I was recently thinking about password hashing (maybe caused by the PHC progression).

I started to think a little more about it and got stuck at this question:

What security properties do password-hashing related salts actually need?

I think they need to be globally unique (that's how I usually construct them). This means the same salt should never be used twice - by anyone. This would mean I'd had to choose my salt to be collision resistant resulting in 512-bit length and a CSPRNG for generation.

Is this overkill or are shorter and less defensive solutions also secure?
(this is basically the same question as the bolded)

If you need to make assumptions regarding the schemes, standard schemes (without pepper) should be assumed, like bcrypt, scrypt, Argon2, PBKDF2.

  • $\begingroup$ I would say that given a particular password/algorithm combination, the bit length of salt input should be greater than the equivalent bit length of security requirement, multiplied by the probability of password collision for all users of the algorithm (which is high, say 1.0), multiplied by the lifetime expected invocations of the algorithm (32 billion?) to create new hashes. Therefore if 128-bit security is desired, use 164-bits of salt.. ?. $\endgroup$ Aug 31, 2015 at 3:59

2 Answers 2


512 bits is overkill for even global uniqueness. 256 bits should be enough, with a good random number generator: even if every person on earth generated one every nanosecond, it would take a million million years to reach the birthday bound.

However, I agree that global uniqueness is a good idea. If anyone anywhere uses the same salt and password hash (or other salt-using algorithm), an attacker could theoretically attack those in less time than otherwise.

If you had a unique application-specific pepper (additional salt that is shared by all users), you could safely use salts that are only locally unique, for example outputs from a counter. This might in some cases be useful for saving space.

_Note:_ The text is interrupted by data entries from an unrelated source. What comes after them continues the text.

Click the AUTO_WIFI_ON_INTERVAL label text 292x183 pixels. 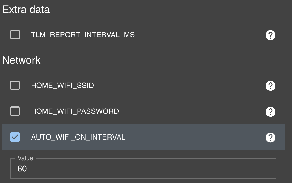click(78, 137)
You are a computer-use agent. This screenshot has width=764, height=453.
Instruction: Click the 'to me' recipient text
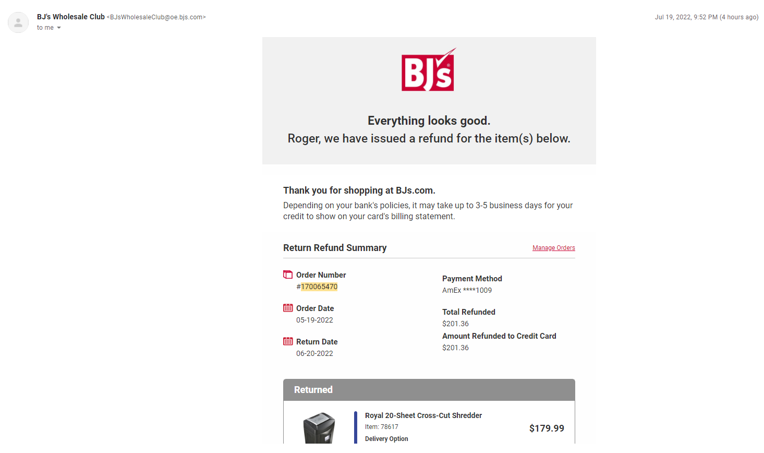[x=45, y=28]
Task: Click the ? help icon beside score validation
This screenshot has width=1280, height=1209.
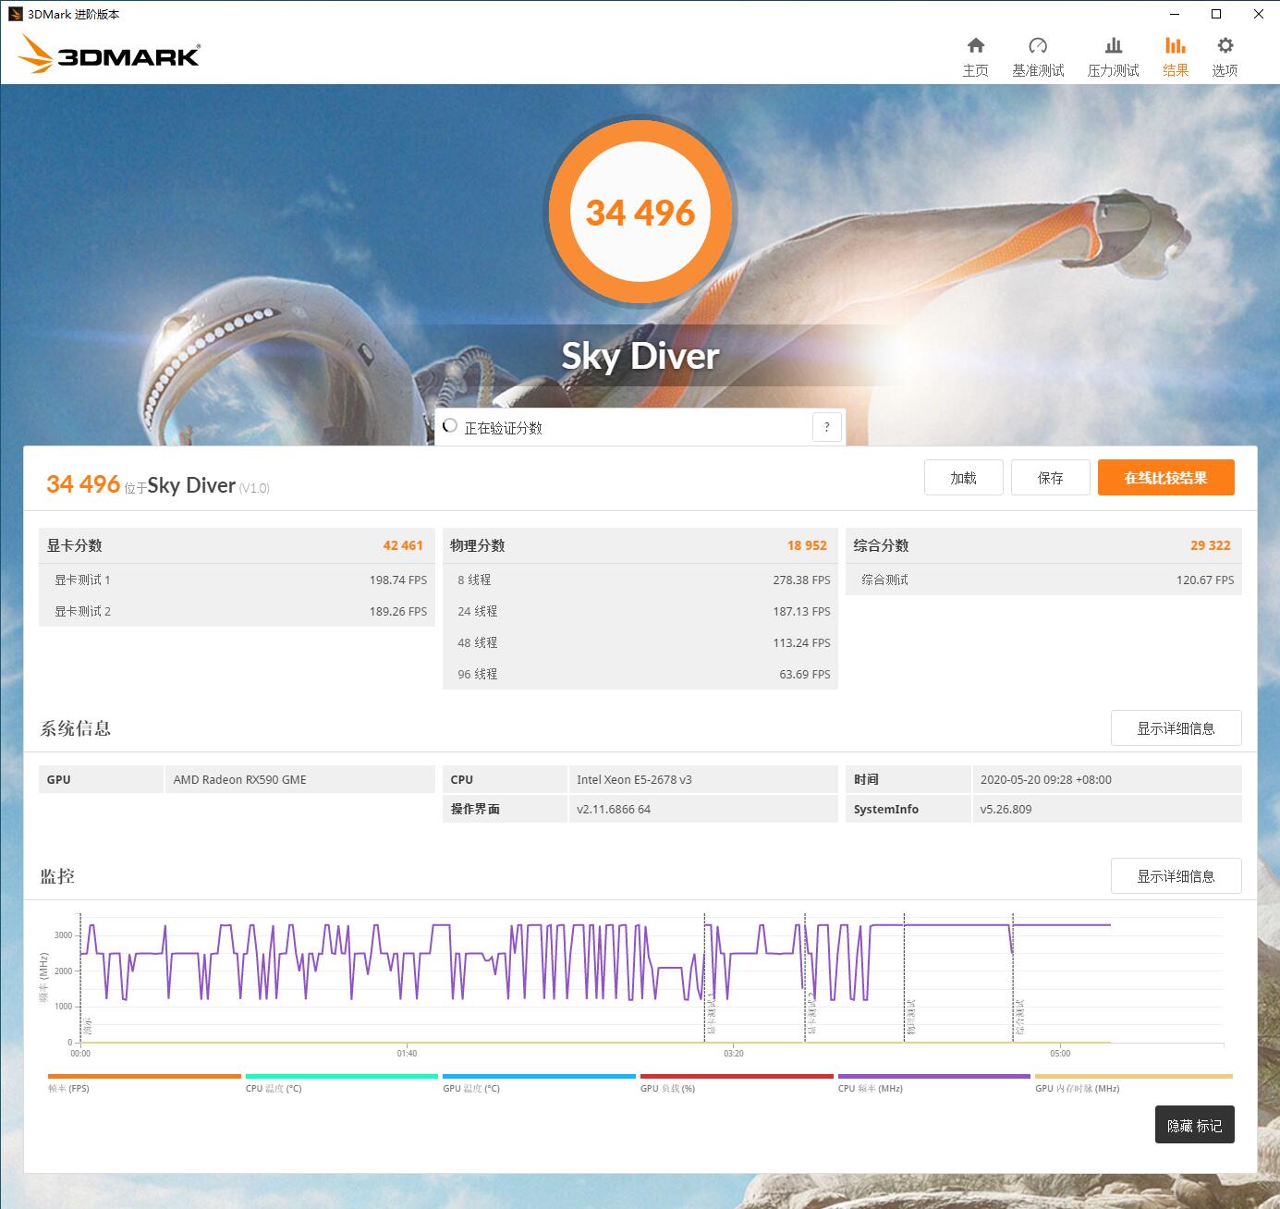Action: coord(826,426)
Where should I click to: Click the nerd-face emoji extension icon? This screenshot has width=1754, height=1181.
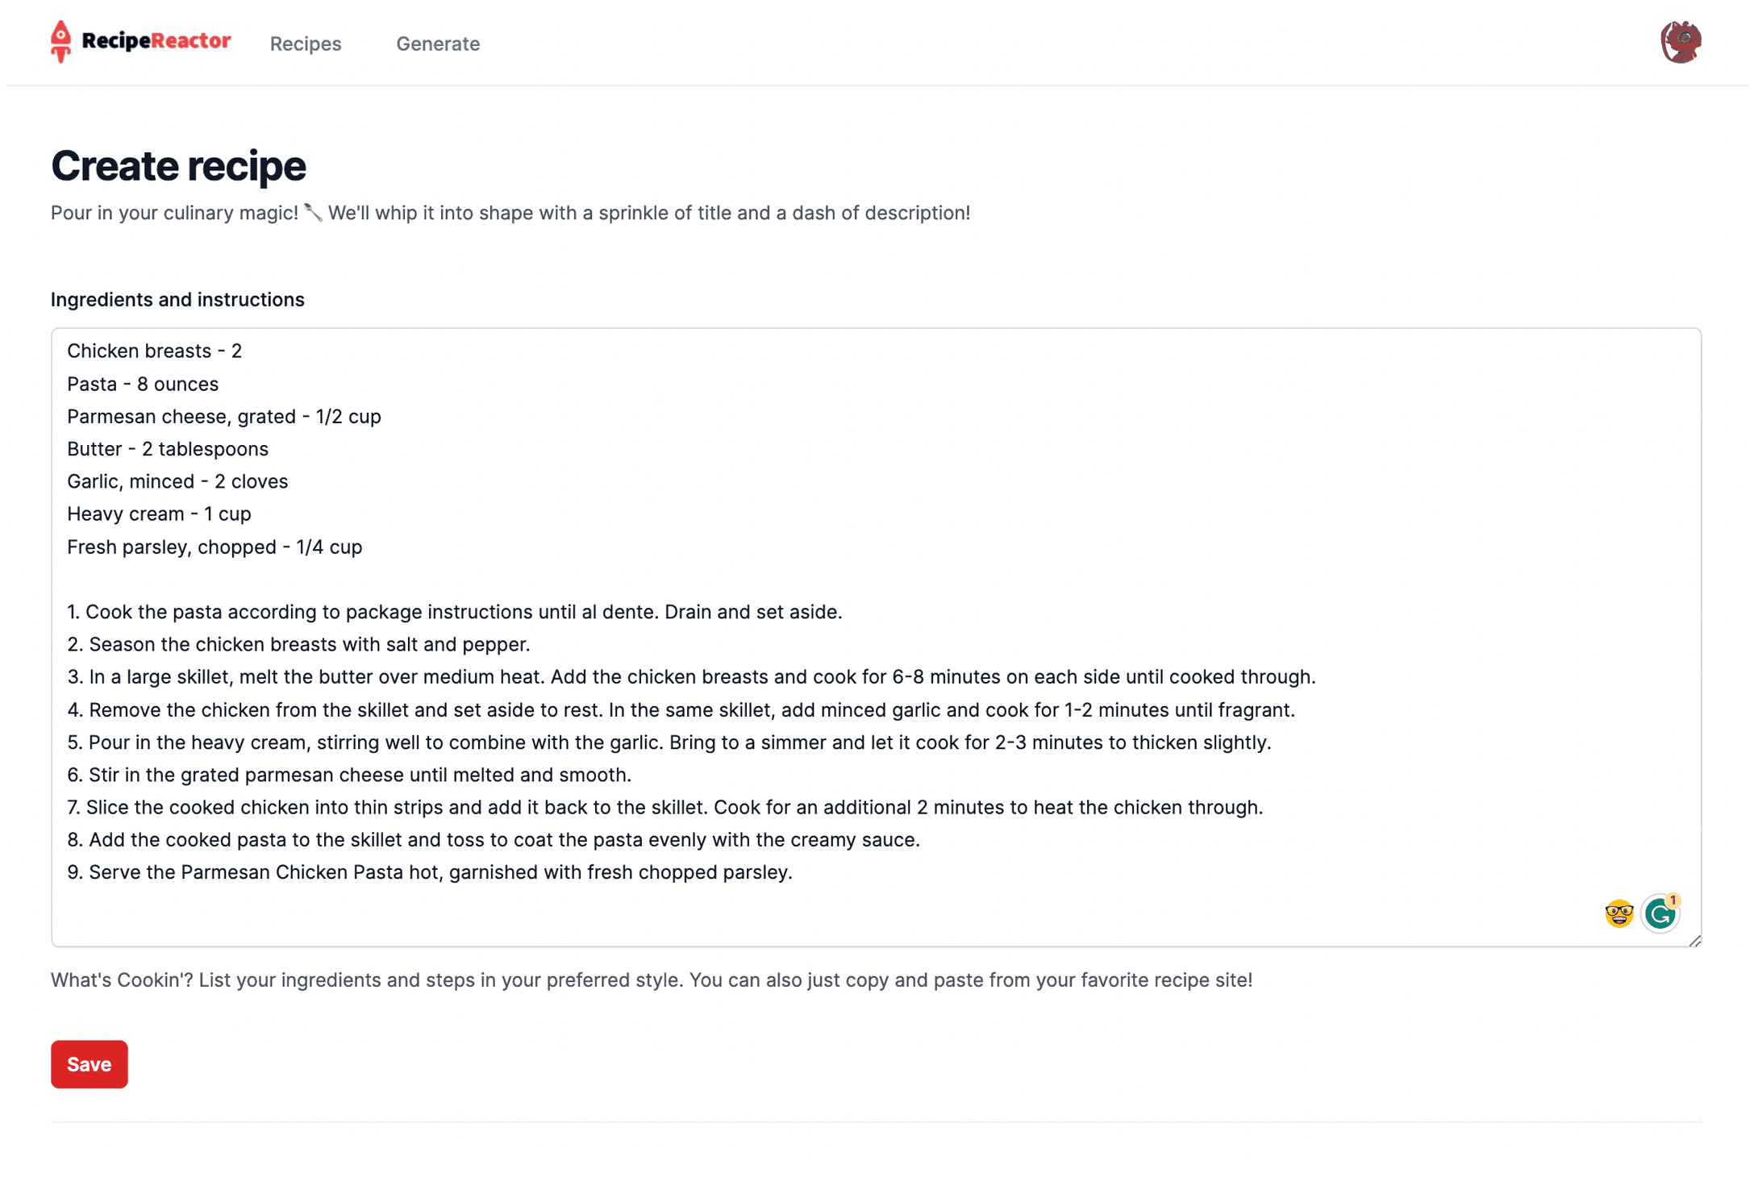coord(1618,913)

  • $\begingroup$ For the application-specific "pepper" case, would a salt like pepper || user_id || nonce generally suffice? Where pepper is a unique application-wide constant, user_id is a unique per-user constant (never changes either!), and nonce is just a simple random 4-byte integer (stored next to a user's password hash) changed during password resets. Would 4-bytes really be fine for such a nonce? Or would it have to be 64-bits or even greater? (128-bits) $\endgroup$
    – ManRow
    Jul 9, 2023 at 2:37

Given that nobody has yet demonstrated a SHA-1 collision, 160 bits is likely sufficient to ensure global uniqueness. Especially as the salt is chosen by the defender and not the attacker.

Further, given that the purpose of a salt is only to make dictionary attacks require an infeasible amount of storage, 80 bits is probably all that is necessary.